## START Dataset excerpts

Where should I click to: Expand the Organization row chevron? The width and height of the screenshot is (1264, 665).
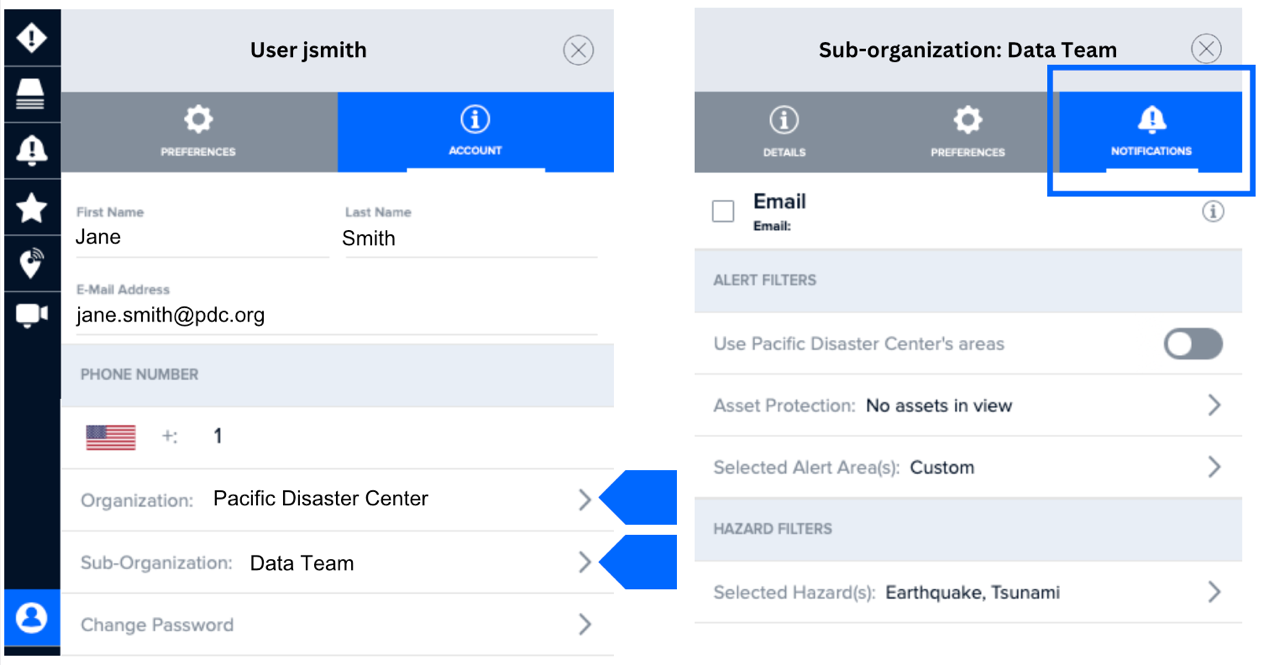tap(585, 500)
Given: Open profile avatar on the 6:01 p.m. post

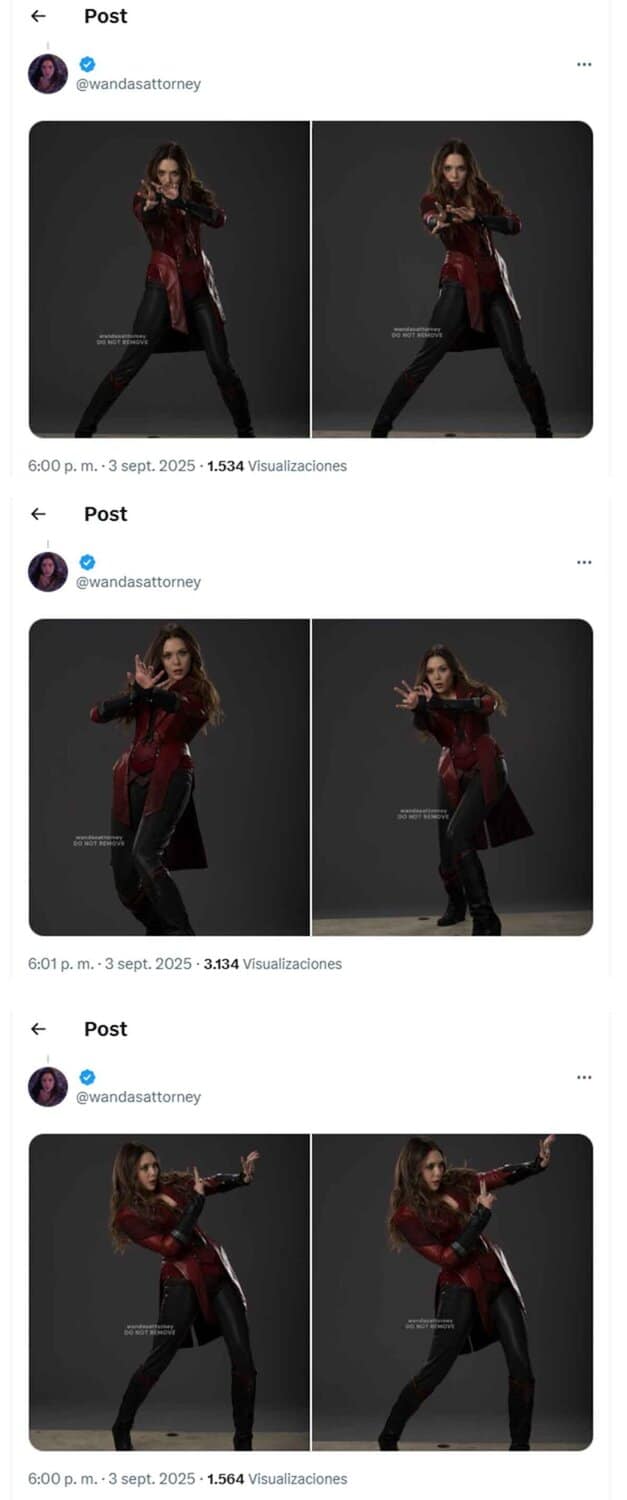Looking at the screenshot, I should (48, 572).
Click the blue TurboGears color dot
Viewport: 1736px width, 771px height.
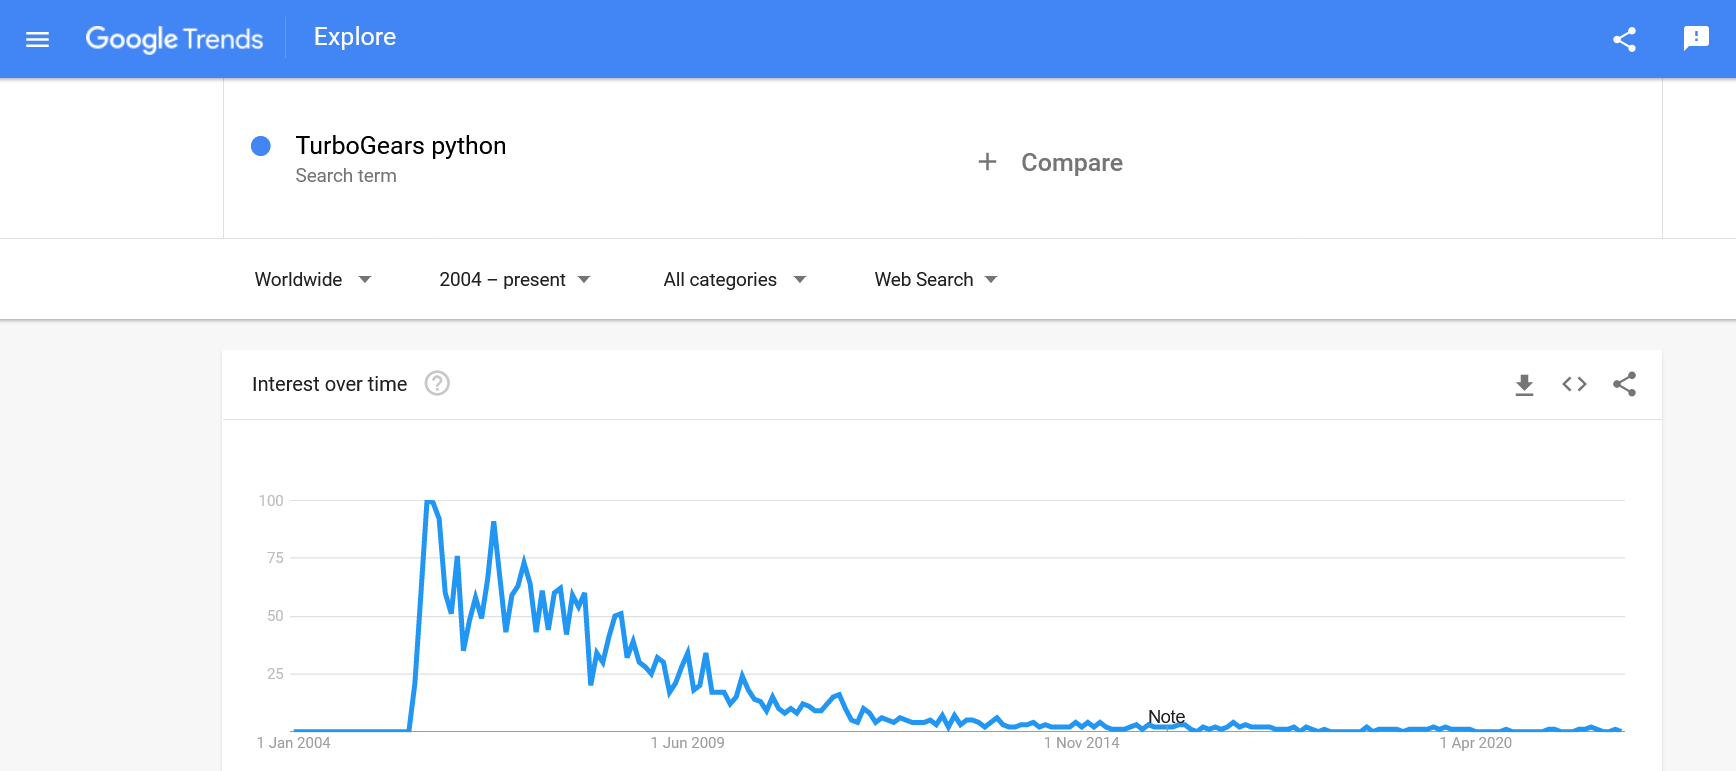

## END Dataset excerpts

Work to complete: Print every row above word for word, leaving out the pictures.

The result:
Where should I click to: Expand the Organization row chevron? The width and height of the screenshot is (1264, 665).
tap(585, 500)
Given: Open profile avatar on the 6:01 p.m. post

Looking at the screenshot, I should (48, 572).
Click the blue TurboGears color dot
Viewport: 1736px width, 771px height.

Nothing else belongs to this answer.